I have a few apps. The ones only in LHR don’t seem to be responding.
I have one in LHR and IAD (2 instance). All requests seem to be handled by IAD.
I have one in LHR and CDG (2 instance). All requests seem to be handled by CDG.
e.g looking at the logs, this stands out:
2022-01-05T22:07:44.838 proxy[13e0beb0] lhr [error] Error 2: Internal problem
… as since then, the app (that’s a one instance app, in LHR) seems dead. Logs stopped about 90 minutes ago. 525 error (because Cloudflare is in front and it can’t contact it, so returns a 525 error - the SSL bit of that error is misleading).
No volumes attached to any app, or any database. They are simple NodeJS apps.
I looked at metrics and they all look fine, minimal load, no spike.
I looked at the activity tab, and every app seems to return a 500 error. But that happens even with the apps that are working, so I assume is not connected:
Yeah, LHR appears to be the common issue for the errors. I haven’t deployed for days, no code changes, so nothing on my end to break them.
fly --app NAME status
The two-instance app:
Instances
ID PROCESS VERSION REGION DESIRED STATUS HEALTH CHECKS RESTARTS CREATED
2e15c859 app 218 lhr run pending 1 total, 1 critical 0 2022-01-01T21:20:23Z
5328b10e app 218 cdg(B) run running 1 total, 1 passing 0 2022-01-01T21:20:23Z
Its sibling one-instance app:
Instances
ID PROCESS VERSION REGION DESIRED STATUS HEALTH CHECKS RESTARTS CREATED
13e0beb0 app 395 lhr run running 1 total, 1 critical 0 2022-01-01T21:06:38Z
Not clear why the health check is failing. It’s just doing a simple http response. And I’ve not changed anything. Maybe the host it’s running on? Weird.
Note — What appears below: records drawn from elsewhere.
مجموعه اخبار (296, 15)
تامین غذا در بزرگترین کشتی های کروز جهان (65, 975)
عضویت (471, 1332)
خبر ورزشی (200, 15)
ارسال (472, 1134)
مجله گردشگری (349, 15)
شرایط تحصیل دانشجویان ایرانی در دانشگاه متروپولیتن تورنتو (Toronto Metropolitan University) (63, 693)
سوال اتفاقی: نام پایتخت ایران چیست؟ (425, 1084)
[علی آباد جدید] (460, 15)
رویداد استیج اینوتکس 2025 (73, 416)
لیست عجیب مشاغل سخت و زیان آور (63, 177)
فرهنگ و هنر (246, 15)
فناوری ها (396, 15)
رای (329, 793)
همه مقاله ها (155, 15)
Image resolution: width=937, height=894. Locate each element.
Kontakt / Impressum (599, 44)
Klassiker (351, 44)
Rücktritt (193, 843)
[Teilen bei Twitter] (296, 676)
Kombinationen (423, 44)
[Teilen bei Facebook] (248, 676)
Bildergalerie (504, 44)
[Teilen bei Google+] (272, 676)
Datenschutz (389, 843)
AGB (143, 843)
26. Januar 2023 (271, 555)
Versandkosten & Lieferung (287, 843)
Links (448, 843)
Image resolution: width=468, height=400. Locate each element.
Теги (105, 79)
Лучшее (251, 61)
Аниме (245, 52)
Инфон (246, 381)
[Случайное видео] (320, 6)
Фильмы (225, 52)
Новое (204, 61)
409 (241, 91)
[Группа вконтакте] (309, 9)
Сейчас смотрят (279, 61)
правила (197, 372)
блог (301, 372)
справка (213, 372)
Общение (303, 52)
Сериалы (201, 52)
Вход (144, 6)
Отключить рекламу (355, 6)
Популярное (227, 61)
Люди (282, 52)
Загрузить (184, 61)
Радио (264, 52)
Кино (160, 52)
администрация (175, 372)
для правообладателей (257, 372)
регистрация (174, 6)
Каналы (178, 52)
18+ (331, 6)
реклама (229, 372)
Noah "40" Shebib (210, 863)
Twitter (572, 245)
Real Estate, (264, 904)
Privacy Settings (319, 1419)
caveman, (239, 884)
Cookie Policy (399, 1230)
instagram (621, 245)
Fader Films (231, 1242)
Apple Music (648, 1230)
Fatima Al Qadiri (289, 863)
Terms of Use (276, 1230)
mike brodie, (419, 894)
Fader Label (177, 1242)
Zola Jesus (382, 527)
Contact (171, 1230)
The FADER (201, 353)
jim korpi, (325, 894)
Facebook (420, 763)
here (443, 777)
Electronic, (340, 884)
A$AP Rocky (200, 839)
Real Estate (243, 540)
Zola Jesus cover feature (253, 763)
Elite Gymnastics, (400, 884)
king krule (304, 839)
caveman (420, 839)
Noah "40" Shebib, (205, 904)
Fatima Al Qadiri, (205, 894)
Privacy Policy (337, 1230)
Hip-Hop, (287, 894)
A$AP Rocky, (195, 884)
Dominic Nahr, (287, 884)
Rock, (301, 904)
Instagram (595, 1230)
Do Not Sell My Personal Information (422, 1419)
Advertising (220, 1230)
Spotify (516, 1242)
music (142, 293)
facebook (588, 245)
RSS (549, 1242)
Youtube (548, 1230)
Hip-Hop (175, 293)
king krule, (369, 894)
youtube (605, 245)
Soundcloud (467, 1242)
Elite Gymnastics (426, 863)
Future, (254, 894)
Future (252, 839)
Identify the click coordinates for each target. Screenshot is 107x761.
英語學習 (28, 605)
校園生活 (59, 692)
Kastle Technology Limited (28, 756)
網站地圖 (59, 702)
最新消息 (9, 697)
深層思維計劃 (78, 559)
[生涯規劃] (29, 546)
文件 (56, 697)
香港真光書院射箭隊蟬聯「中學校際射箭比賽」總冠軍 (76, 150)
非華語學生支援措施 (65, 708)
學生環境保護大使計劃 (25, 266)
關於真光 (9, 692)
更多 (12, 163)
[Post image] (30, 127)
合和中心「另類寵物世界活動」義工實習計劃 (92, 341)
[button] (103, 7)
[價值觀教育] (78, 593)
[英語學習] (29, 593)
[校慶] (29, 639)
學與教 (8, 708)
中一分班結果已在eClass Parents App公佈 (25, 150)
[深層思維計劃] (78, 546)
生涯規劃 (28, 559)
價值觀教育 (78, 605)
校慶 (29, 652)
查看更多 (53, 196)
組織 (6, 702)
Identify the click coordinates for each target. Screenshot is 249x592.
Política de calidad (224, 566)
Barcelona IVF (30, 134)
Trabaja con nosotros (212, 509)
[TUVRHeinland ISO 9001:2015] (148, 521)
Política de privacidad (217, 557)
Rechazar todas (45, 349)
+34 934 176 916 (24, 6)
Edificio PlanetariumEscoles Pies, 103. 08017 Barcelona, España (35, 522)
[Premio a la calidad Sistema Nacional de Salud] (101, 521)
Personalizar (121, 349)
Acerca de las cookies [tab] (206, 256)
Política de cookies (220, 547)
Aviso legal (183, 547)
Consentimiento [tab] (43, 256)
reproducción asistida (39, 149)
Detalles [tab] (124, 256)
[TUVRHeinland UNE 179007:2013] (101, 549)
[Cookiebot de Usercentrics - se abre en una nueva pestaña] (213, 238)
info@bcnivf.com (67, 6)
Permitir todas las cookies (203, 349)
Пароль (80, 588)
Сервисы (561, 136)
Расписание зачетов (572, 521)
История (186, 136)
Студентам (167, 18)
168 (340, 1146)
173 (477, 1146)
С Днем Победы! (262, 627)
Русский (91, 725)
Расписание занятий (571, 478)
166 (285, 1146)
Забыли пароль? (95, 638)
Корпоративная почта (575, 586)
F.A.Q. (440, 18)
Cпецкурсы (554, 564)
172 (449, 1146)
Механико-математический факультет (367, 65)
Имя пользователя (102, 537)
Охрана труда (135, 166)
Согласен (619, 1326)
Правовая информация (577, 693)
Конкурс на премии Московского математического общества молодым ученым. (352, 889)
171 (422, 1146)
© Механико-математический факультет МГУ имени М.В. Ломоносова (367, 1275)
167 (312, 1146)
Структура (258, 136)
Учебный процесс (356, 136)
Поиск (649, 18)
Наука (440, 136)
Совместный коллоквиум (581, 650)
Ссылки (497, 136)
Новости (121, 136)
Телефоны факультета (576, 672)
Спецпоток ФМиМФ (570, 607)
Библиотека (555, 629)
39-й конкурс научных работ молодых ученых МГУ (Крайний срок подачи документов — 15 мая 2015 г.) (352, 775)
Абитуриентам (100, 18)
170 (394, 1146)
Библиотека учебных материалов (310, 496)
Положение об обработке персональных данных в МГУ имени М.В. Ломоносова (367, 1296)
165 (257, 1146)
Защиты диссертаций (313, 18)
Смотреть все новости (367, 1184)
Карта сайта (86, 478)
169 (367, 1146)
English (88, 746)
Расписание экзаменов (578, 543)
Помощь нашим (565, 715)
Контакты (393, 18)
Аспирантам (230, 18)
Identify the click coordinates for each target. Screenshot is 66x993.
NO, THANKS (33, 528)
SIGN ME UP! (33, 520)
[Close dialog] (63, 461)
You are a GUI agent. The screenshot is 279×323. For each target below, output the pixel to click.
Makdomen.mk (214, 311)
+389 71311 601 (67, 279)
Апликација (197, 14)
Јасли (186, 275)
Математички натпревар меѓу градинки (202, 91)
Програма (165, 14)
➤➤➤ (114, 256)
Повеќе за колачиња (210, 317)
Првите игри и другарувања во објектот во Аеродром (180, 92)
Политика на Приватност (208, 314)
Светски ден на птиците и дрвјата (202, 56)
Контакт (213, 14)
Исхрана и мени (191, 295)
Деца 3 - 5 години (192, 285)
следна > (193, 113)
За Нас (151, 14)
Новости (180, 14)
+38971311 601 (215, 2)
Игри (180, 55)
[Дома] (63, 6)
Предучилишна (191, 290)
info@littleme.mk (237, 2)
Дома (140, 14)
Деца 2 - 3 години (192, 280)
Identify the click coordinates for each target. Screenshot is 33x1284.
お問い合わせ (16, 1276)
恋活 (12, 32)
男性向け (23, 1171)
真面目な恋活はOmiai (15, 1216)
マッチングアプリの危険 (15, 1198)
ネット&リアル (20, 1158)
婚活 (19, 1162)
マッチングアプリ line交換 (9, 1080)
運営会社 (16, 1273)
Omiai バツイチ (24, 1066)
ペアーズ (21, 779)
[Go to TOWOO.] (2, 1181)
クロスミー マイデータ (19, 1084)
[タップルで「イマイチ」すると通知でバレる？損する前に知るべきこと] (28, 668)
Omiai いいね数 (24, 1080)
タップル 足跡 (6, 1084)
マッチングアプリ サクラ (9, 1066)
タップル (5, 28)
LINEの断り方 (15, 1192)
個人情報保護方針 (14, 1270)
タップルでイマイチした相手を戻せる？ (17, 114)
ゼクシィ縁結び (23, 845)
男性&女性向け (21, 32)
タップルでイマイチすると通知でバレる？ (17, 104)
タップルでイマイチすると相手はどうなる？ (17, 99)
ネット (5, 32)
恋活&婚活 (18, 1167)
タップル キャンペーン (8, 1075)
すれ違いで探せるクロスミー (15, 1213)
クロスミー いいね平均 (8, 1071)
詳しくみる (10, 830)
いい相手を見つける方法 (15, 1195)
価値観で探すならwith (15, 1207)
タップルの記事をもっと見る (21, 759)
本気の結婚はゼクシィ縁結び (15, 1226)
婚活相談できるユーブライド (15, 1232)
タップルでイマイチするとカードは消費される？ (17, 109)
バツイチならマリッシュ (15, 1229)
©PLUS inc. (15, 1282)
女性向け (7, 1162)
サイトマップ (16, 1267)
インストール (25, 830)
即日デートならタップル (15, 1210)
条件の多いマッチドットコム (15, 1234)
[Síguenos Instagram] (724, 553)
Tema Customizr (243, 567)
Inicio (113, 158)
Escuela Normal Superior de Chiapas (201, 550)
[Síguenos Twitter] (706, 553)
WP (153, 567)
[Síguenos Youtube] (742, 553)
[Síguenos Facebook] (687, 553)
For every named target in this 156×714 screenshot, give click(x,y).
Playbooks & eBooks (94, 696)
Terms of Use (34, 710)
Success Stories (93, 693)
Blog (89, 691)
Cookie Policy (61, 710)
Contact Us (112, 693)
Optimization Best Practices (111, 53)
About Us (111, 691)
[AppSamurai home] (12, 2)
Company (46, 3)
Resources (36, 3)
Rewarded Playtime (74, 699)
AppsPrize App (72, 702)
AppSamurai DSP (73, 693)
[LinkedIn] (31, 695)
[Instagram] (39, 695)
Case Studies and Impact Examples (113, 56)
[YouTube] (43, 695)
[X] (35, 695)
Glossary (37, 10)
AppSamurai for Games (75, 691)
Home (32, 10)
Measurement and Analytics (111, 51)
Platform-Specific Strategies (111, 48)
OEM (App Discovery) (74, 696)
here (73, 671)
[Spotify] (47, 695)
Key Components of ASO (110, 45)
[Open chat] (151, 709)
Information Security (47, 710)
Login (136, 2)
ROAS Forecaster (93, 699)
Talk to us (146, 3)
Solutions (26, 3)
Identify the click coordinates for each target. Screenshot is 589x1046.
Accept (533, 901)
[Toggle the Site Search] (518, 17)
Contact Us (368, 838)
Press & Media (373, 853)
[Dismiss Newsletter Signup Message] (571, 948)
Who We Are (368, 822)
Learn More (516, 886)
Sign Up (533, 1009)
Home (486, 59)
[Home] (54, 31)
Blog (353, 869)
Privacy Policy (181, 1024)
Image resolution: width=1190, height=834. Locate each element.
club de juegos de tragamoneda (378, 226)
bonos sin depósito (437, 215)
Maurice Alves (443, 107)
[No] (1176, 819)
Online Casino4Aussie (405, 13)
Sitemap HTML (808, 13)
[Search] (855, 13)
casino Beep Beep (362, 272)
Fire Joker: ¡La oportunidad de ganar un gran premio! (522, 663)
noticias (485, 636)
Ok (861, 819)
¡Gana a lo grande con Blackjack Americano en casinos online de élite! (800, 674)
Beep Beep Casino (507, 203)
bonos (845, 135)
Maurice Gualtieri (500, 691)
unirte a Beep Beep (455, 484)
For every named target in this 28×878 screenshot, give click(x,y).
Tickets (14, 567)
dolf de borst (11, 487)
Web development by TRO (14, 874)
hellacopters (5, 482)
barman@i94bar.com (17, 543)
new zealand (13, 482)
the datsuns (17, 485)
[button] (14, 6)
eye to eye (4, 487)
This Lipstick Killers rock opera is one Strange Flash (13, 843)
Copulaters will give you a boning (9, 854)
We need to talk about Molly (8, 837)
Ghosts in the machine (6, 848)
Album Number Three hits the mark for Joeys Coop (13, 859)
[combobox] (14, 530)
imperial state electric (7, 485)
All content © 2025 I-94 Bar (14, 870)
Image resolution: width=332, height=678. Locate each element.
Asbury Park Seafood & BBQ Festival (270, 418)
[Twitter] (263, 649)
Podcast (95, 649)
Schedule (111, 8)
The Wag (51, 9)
e.g I saw this line, and not changed anything for days at my end:
2022-01-05T22:09:26.515 proxy[13e0beb0] lhr [error]Health check status changed 'passing' => 'critical'
So I restarted it manually to see what would happen and sure enough, a new log line appeared, and it resumed and is now working again.
...
2022-01-05T22:10:00.989 app[13e0beb0] lhr [info]POST /TEST 200 96 - 23.033 ms
2022-01-05T23:41:58.328 runner[13e0beb0] lhr [info]Shutting down virtual machine
...
So it was down for 90 minutes or so, based on that.
Would it have been moved to another region if I did have a backup region set based on the failure? Or what would trigger that? I removed the backup region.
We’re doing emergency maintenance on a couple of hosts in London. Are you using volumes on these apps? If you’re not using volumes, your VMs should get rescheduled. The health check failures probably aren’t caused by this, though.
If you run fly vm status 13e0beb0 on the one instance app, what does it say about health checks?
The output for that command is interesting. It does point to an issue: Failed Restoring Task failed to restore task at that time.
I manually did a restart 90 minutes later and that worked fine without changing any code. The healthchecks passed and are fine now. Which suggests it was the host.
Instance
ID = 13e0beb0
Process =
Version = 395
Region = lhr
Desired = run
Status = running
Health Checks = 1 total, 1 passing
Restarts = 1
Created = 2022-01-01T21:06:38Z
Recent Events
TIMESTAMP TYPE MESSAGE
2022-01-01T21:06:31Z Received Task received by client
2022-01-01T21:06:31Z Task Setup Building Task Directory
2022-01-01T21:06:35Z Started Task started by client
2022-01-05T22:07:38Z Failed Restoring Task failed to restore task; will not run until server is contacted
2022-01-05T22:08:20Z Started Task started by client
2022-01-05T23:41:58Z Restart Signaled User requested restart
2022-01-05T23:41:59Z Terminated Exit Code: 0
2022-01-05T23:41:59Z Restarting Task restarting in 0s
2022-01-05T23:42:07Z Started Task started by client
Checks
ID SERVICE STATE OUTPUT
50f1daa51d97c995477d21c1927c1a24 tcp-8080 passing TCP connect 172.19.0.34:8080: Success
No problem! Thank you for letting us know, I’m not sure we would have noticed this otherwise. It’s a pretty quick fix on our end – we just need to ensure that VMs are rescheduled before we take host hardware down.